Dataset records:
--------

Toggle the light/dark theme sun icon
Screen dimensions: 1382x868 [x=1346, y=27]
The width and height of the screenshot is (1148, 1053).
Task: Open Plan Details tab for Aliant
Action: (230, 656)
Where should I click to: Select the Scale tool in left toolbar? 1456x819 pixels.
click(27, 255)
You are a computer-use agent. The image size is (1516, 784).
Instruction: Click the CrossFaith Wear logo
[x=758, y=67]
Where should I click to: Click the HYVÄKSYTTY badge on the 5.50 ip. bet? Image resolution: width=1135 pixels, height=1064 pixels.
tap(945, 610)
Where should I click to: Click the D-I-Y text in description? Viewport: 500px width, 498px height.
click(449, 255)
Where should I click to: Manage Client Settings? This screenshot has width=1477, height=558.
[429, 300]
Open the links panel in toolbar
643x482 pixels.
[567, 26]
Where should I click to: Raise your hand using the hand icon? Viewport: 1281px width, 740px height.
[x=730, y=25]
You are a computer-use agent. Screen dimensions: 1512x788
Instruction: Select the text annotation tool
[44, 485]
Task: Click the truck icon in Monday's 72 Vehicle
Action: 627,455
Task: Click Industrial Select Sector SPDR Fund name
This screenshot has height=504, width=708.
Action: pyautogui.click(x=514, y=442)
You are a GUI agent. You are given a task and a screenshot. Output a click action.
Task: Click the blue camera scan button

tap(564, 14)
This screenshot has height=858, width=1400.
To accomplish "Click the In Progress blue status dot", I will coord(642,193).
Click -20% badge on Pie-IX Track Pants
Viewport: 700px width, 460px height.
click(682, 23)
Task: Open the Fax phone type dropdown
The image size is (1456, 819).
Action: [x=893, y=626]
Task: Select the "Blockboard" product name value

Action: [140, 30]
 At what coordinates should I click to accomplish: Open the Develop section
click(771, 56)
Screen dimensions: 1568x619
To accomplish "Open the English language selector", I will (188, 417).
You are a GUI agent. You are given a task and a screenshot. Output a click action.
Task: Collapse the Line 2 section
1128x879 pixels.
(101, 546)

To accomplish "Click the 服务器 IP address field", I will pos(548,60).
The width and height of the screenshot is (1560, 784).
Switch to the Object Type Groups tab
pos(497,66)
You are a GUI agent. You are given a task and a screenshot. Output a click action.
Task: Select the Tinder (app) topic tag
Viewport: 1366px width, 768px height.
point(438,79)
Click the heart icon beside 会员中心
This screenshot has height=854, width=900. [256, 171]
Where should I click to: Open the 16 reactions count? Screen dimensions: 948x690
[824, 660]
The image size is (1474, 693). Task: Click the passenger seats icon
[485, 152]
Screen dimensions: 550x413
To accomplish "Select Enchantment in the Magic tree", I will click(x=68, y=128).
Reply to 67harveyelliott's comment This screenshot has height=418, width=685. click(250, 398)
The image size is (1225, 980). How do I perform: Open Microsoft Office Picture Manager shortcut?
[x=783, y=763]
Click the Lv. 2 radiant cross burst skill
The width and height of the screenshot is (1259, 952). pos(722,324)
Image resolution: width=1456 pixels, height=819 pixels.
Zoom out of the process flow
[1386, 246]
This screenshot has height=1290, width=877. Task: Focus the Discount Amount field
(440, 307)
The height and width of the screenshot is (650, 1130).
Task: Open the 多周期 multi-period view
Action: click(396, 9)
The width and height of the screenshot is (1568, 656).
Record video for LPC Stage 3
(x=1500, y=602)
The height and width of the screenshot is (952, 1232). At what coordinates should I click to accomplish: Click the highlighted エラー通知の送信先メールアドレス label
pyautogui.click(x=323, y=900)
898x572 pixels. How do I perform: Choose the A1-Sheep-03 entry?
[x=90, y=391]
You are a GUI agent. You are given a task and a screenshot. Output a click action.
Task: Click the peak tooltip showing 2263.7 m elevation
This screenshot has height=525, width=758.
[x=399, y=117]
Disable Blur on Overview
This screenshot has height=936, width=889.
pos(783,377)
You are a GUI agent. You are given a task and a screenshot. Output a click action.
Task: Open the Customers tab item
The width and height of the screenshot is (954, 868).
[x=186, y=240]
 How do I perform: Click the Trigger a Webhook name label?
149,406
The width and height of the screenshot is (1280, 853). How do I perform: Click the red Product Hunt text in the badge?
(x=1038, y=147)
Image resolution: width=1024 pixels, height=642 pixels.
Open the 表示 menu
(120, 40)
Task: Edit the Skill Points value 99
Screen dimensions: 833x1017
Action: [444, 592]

--------

TASK DIRECTIONS: Format everything from the line containing "Click the heart icon beside 会员中心" down to the line containing "The width and height of the screenshot is (1259, 952)." as a two-column CSV with the headers input and output. Use one row per pairing, quote each field, and replace any line breaks inside a field with spaces.

WRITTEN SOLUTION:
input,output
"Click the heart icon beside 会员中心","This screenshot has height=854, width=900. [256, 171]"
"Where should I click to: Open the 16 reactions count? Screen dimensions: 948x690","[824, 660]"
"The image size is (1474, 693). Task: Click the passenger seats icon","[485, 152]"
"Screen dimensions: 550x413 To accomplish ""Select Enchantment in the Magic tree"",","I will click(x=68, y=128)."
"Reply to 67harveyelliott's comment This screenshot has height=418, width=685.","click(250, 398)"
"The image size is (1225, 980). How do I perform: Open Microsoft Office Picture Manager shortcut?","[x=783, y=763]"
"Click the Lv. 2 radiant cross burst skill","The width and height of the screenshot is (1259, 952). pos(722,324)"